Sunday, June 9, 2013

Austrian Perocet

An ordinary matter. Law is law.
Noblemen were exempt, the vulgar thought,
From racking, but, since law thinks otherwise,
I have been put to the rack-- Count Guido Franceshini


Sixsmith, for an avatar, had a persuasive critical ability within the forum community. I do not know if he is still a part of Chris Beasley's rigid, insecure, and unjust virtual authoritarian play land, nor do I know his gender for sure, but he is a gifted critic who I believe respected my faculties as long as I kept my cyber sexual fancies to a minimum, and in one thread he asked me what I thought of Musil's posthumous, inconclusive masterpiece.

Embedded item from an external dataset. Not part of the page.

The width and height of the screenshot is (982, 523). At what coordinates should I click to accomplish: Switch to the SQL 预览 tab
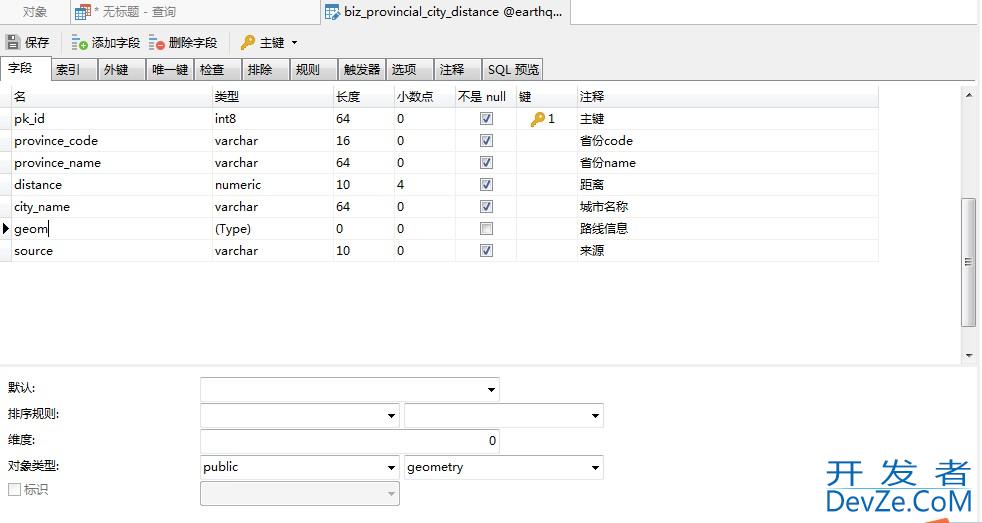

What I'd be able to convey to Six, in light of what I've written in Spirometry, is that Musil also deliberately engages in evasion within the massive tome that comprises Ulrich'es adventurous sexual escapades. It took an Austrian soldier to flush out Henry James jibe to Howells about publishing a story on incest, and at nearly two thousand pages, Henry James would have delighted in Musil's prolificacy. The Man Without Qualities is also the first modern novel to feature what we now categorize in the terms of psychopathy, the predator Moosbrugger. Beyond this assessment, I cannot offer more, at present, since I will be rereading, slowly, as I am rereading Broch, slowly, except to add that the gaming of Robert Musil is more accomplished than anything James Joyce indulges through linguistic playfulness. The great modernists lived through or anticipated WW1; perhaps WW2 killed them because they could not prevent it, despite realizing the consequences of European implosion, and why these men of genius could not recognize the rise of Fascism on the continent and try to stop it remains a mystery. Scholars laud Joyce for Leopold Bloom's metamorphosis, but the reductionist and incisive cruelty of Joycean humor makes me recoil, in light of the horror that launched itself upon the world past the publication of Ulysses. Unlike my former transvestite ally, (and whatever you read in this picture, s/he is a crook) I assign blame; it may be a heavy onus to put on a failed Jesuit with his own vulnerabilities couched in grandiloquence, but Joyce knew better, yes, even for circa 1922, and this is what sticks in my throat. Walt Whitman believed Leaves of Grass would prevent the Civil War. What Joycean frolic with Antisemitism  achieves is the laying of a red carpet for a bloodbath. 

This is no reflection on Lance Walhert; he is a competent instructor; neither is this a reflection on the Rosenbach. It was good to get out, good to engage, despite that my intellectual restlessness needs to push further than a paid discussion group, and if you were wise, and entered a profession like engineering for financial security, but always wanted to read Moby Dick, outsourced class structures such as this would satisfy you, as they did Cassie in the what's cooking pic. She is the gamy legged woman I rolled with now and again, a gimp Annie Proulx would have enjoyed subverting.